Aiden is, for the most part, really loving homeschool. He enjoys the freedom he has to order his day, the one-on-one attention, the exploratory nature of our days and the subject matter. We've studied kings and queens, castles and palaces, battles and revolutions. We've tackled ancient Rome and the Middle Ages, time periods that most any boy will love. We've been on field trips and done experiments at home, watched videos and listened to music. It has been lots of fun. But it has also been really hard. At home, there is one student for the teacher to focus all her energy on--which means no shirking, no laziness, and no "just getting by." At home, you don't just turn in incomplete work and move on--Mom makes you finish it, learn the subject well, or you keep doing it until you get it right. This has been a major adjustment for Aiden--he is extraordinarily bright, but exceptionally lazy and has managed to charm quite a few teachers into letting sloppy handwriting and shoddy work pass muster. Mom, however, is not charmed. "Do it again, and this time, do it right," will soon be tattooed on his forearm in Sharpie if I keep having to repeat it.

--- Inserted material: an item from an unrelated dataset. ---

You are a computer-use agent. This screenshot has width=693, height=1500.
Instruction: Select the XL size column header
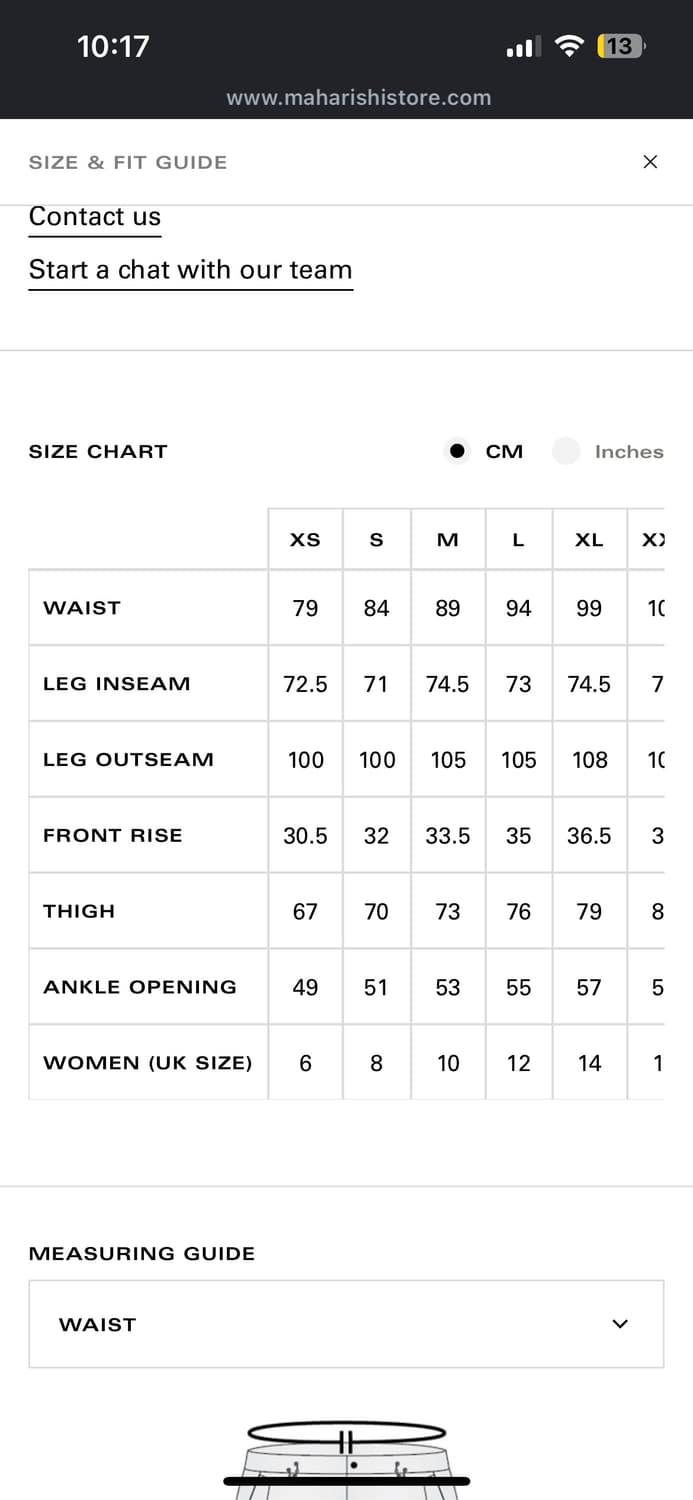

For me, the challenge comes from having to sit at home with a rambunctious, talkative kid all day. I love my children dearly, and I bend over backwards to provide them with a happy, secure, magical childhood. I can be silly with them. I can be excited with them. However, I am also a person that needs quiet and alone time, a person that needs quiet space in her head to process the many, MANY thoughts and ideas floating around in there. And when you are with your kid 24/7, there is no such thing as quiet time. Aiden is constantly making noise--either talking, or drumming on the table, or snapping his fingers, or making repetitive sounds, or humming--the child is never quiet. Which means mom doesn't get the quiet she needs to recharge her batteries. Which also means that by the end of the week, I am completely worn out, spent and exhausted.

Finding a balance of time to myself and time with the kids is difficult, especially with a husband who must commute an hour in the evenings. A few nights out with other women, adult conversation and an opportunity to vent with fellow homeschooling moms has helped tremendously. And I'm slowly learning how to adjust homeschooling to my day and timeline, instead of allowing it to dictate every moment of my day. Aiden and I are developing a rhythm and an understanding of each other's needs, and things are getting better.

One thing is for certain, though. I count myself incredibly blessed to have this opportunity. Homeschooling is a challenge, but one I'm pretty lucky to suffer through. It has brought me closer to my son. It has allowed me to see him more clearly and know him better--faults, quirks, and all. It has taught me quite a few lessons about myself, as well. (You'd think by my upper-thirties, I'd have a decent handle on knowing myself, but I've discovered more about myself in these past couple of years...but that is a whole 'nuther post!) I'm glad we have the resources to support this venture, since so many families out there really don't. It is a sacrifice and a ton of work, but one I am quite fortunate to have.

Uh oh, gotta go. Aiden is out of his seat again, and I can see from here that his work is sloppy. Hmmm, I wonder if it would be considered a bad thing to duct tape him to his chair??